Uji Kekuatan Tubuh Bagian Atas Anda dengan Tes Pushup Ini

Jika Anda memulai program latihan, ada baiknya untuk menetapkan beberapa pengukuran dasar sehingga Anda dapat melacak kemajuan Anda dan memastikan Anda mendapatkan hasil. Mengambil pengukuran Anda, memetakan denyut jantung Anda saat istirahat dan / atau menguji lemak tubuh Anda adalah tempat yang baik untuk memulai, tetapi bagaimana dengan kebugaran Anda?

Tes kebugaran adalah cara yang bagus untuk mengukur di mana Anda berada dan tes push-up adalah favorit pelatih pribadi karena ini adalah cara sederhana untuk mengukur ketahanan dan kekuatan tubuh bagian atas Anda.

Pushup melibatkan hampir semua otot di tubuh bagian atas Anda, termasuk dada, bahu, dan trisep dengan abs dan kembali berfungsi sebagai penstabil.

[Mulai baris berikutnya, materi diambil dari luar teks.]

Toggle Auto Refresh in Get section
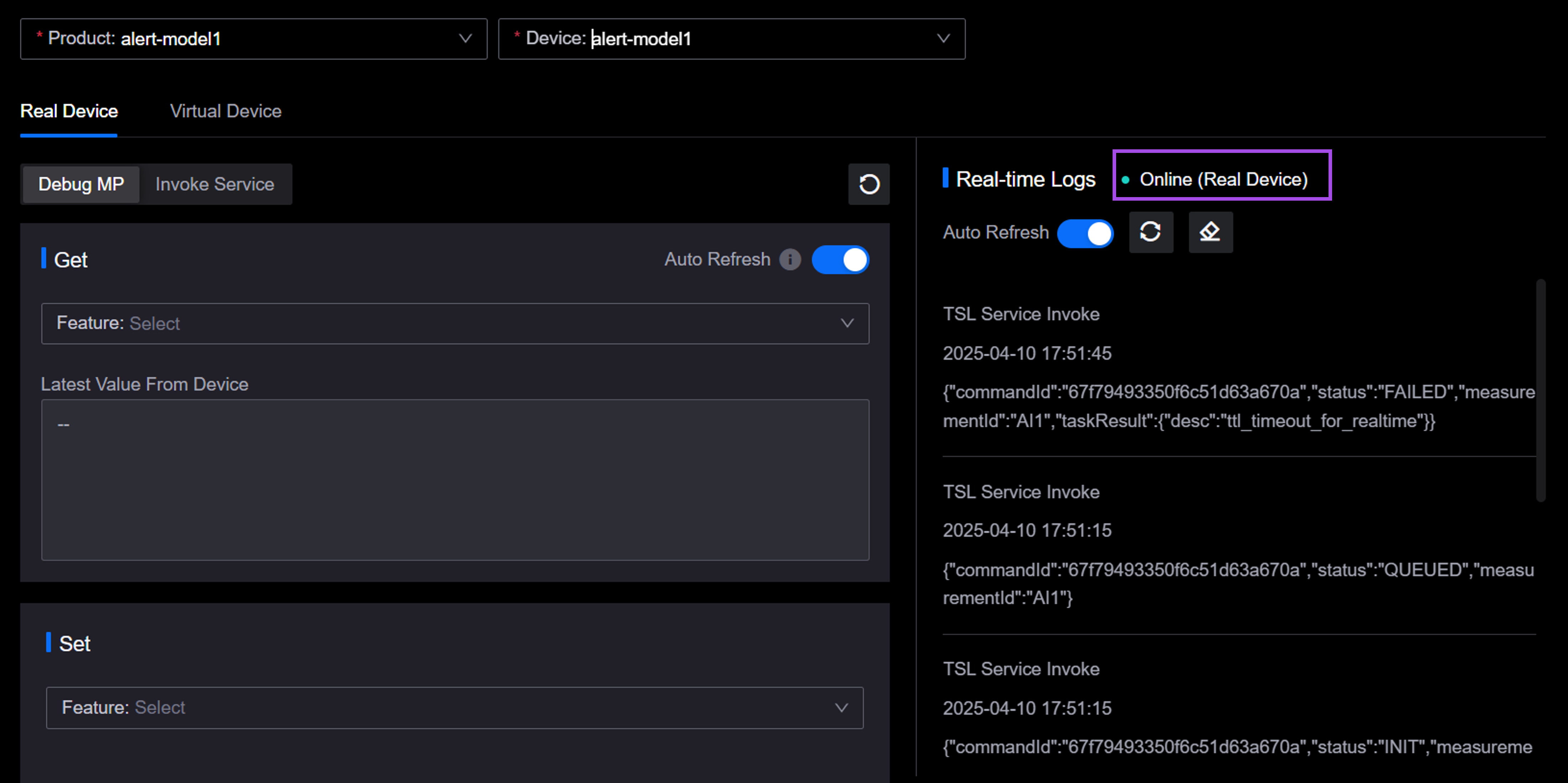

Jika Anda melakukannya di jari-jari kaki Anda, Anda mengaktifkan hampir setiap otot di tubuh, membuat pushups salah satu latihan yang paling efisien dan fungsional yang dapat Anda lakukan.

Tidak hanya itu, tetapi melakukan tes push up seringkali memberi Anda hasil nyata yang dapat Anda lacak. Dengan penurunan berat badan, hasil Anda akan berfluktuasi dan Anda sering harus menunggu berminggu-minggu atau berbulan-bulan untuk menurunkan berat badan yang signifikan. Dengan menggunakan tes push-up ini, Anda dapat melihat seberapa kuat Anda dan itu mungkin hanya satu hal lagi yang memotivasi Anda untuk terus berjalan.

Bagaimana Melakukan Tes Pushup

Tes pushup dirancang untuk menetapkan dasar untuk daya tahan otot dan kekuatan tubuh bagian atas. Setelah Anda mendapatkan skor Anda, ikuti tes lagi setiap 4-6 minggu untuk melacak kemajuan Anda.

Dengan menambahkan push-ups ke rutinitas latihan rutin Anda dan melatih kekuatan tubuh bagian atas, Anda dapat meningkatkan jumlah push-up yang dapat Anda lakukan dari waktu ke waktu.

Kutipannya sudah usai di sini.